Le sénateur du Val-d’Oise, Rachid Temal, s’est dit « déterminé » à briguer la présidence du groupe socialiste (PS) au Sénat lors des prochaines élections internes prévues en septembre 2026. Selon Libération, il mise sur une « direction plus collégiale et transparente » que celle actuellement en place, tout en préparant l’affrontement avec Patrick Kanner, l’actuel président du groupe.

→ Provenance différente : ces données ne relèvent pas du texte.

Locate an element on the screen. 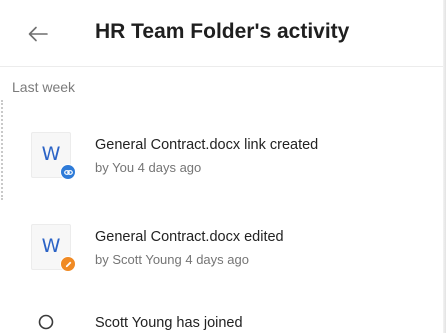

Cette annonce s’inscrit dans un contexte de recomposition politique au sein du PS, marqué par des tensions internes et une volonté affichée de renouvellement. Temal, qui représente le département du Val-d’Oise depuis plusieurs années, entend proposer une alternative à la gestion actuelle du groupe sénatorial, qu’il juge trop centralisée. « La collégialité et la transparence doivent être au cœur de notre action », a-t-il expliqué à Libération, soulignant l’importance d’une « nouvelle dynamique » pour le parti.
Ce qu'il faut retenir
- Rachid Temal, sénateur du Val-d’Oise, brigue la présidence du groupe PS au Sénat pour septembre 2026.

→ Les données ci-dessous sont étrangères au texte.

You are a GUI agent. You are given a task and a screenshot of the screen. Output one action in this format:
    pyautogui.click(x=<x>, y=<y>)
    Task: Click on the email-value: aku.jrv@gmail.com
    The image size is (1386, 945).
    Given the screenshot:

- Il propose une « direction plus collégiale et transparente » que celle actuelle.
- Son principal rival serait Patrick Kanner, actuel président du groupe.
- Cette candidature s’inscrit dans un contexte de tensions internes au PS.
- Temal met en avant la nécessité d’un « renouvellement » de la direction du groupe.
Un projet de direction axé sur la transparence et la collégialité
Pour Rachid Temal, la future direction du groupe PS au Sénat devra rompre avec les méthodes actuelles. « On ne peut plus gouverner le groupe comme une direction présidentielle fermée », a-t-il déclaré, insistant sur l’importance d’impliquer davantage les sénateurs dans les décisions. Son approche vise à renforcer la légitimité interne du groupe en ouvrant davantage les processus de décision.
Cette volonté de transparence s’accompagne d’une critique implicite de la gestion actuelle, bien que Temal n’ait pas directement évoqué les faiblesses de Patrick Kanner dans ses déclarations. Selon ses proches, cette stratégie pourrait séduire une partie de la base militante, lassée par les divisions internes du PS. « La base attend un signal fort en faveur de l’unité et de l’efficacité », confie l’un de ses soutiens sous couvert d’anonymat.
Patrick Kanner, un adversaire expérimenté à affronter
Patrick Kanner, qui préside le groupe PS au Sénat depuis plusieurs années, incarne pour Temal une direction qu’il souhaite dépasser. Ancien ministre sous la présidence de François Hollande, Kanner dispose d’un réseau solide au sein du parti, mais aussi d’une image contrastée. Si certains lui reconnaissent une capacité à fédérer, d’autres lui reprochent une gestion jugée trop verticale.
Selon Libération, la campagne de Temal pourrait s’appuyer sur un discours de « rupture » avec les pratiques passées. « On ne peut pas continuer à fonctionner comme avant », a-t-il martelé, sans pour autant détailler de mesures concrètes. Cette rhétorique pourrait trouver un écho chez les sénateurs en quête de renouveau, mais elle devra aussi convaincre les instances nationales du PS, où les rapports de force restent complexes.
Reste à voir si son projet de direction collégiale trouvera un écho suffisant parmi les sénateurs socialistes. En attendant, le suspense plane sur l’issue de ce scrutin, qui pourrait redessiner les équilibres internes du parti.
Patrick Kanner est le président actuel du groupe socialiste au Sénat. Ancien ministre des Sports et de la Ville sous François Hollande, il occupe cette fonction depuis plusieurs années. Son rôle consiste à coordonner l’action des sénateurs PS et à représenter le groupe lors des débats parlementaires.